Mothers who had seen or heard of any CCF promotions had a two-fold increase in the likelihood of feeding CCF. Even though we couldn’t get any reports on the direct association of CCF promotion with the proportion of feeding, different studies showed that CCF is commonly promoted by using different media [9, 29]. The present study found that among the mothers who were exposed to CCF promotion since the delivery of their current child, 60% of them fed their child with CCF in the last 24 h of the reporting period. Food promotions focused on children are shown to correlate the products with fun and enjoyment, as well as a good flavor.

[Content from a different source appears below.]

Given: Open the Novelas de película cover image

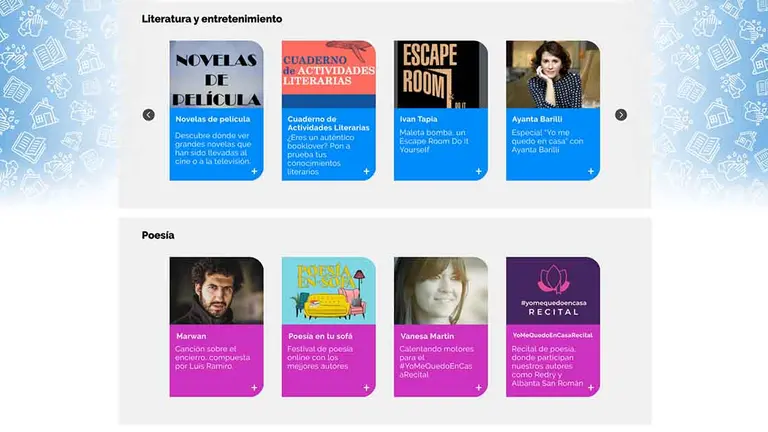Looking at the screenshot, I should 216,74.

This can influence the mothers’ perceptions of these products, including the belief that they are appropriate food for their young child, and negatively affect the appropriate and recommended child feeding practices.

The present study showed that the mother’s occupation is significantly associated with CCF feeding among the study participants. Mothers who were employed were two times more likely to feed their child CCF than unemployed mothers. This finding is supported by the CHOP study done in Europe [6] and the cross-sectional study done in Nepal [8]. This might be due to employed mothers being more scheduled with their outside work and spending most of their time outdoors. Due to this, they may not have adequate time to prepare homemade foods for their child.

Compared to those mothers from households with lower tertile wealth status, mothers from households with higher tertile wealth status were two times more likely to feed CCF. This finding is consistent with a study done in India [30]. This might be due to the fact that the preference for commercially produced food products can be influenced by the ability of the family to purchase them. The expensiveness of the products may limit mothers of lower tertile wealth status from feeding their children.

Strength of the study

Using a community-based study design and being the first study on this topic in Ethiopia might be considered as strengths for the study.

Limitation of the study

This study has its limitation. First, since the data were collected from the verbal reports of the participants, there might be a possibility of response bias. Second, the study didn’t assess the qualitative perspective of CCF feeding. Third, since it is a cross-sectional study, it couldn’t address the exact predictors of CCF feeding.

Conclusion

The present study revealed that nearly half of the mothers with children aged 6–23 months in Mettu town were feeding their infants with commercially produced complementary foods. Age of index child (0–11 months), non-exclusive breastfeeding, exposure to CCF promotions, maternal employment, and higher tertile wealth status were found to have a significant association with CCF feeding. Hence, continuous health education should be given to mothers to encourage exclusive breastfeeding until 6 months of age and to improve home-made complementary food feeding. Longitudinal studies should be conducted to know the exact predictors of CCF feeding by considering the qualitative aspects.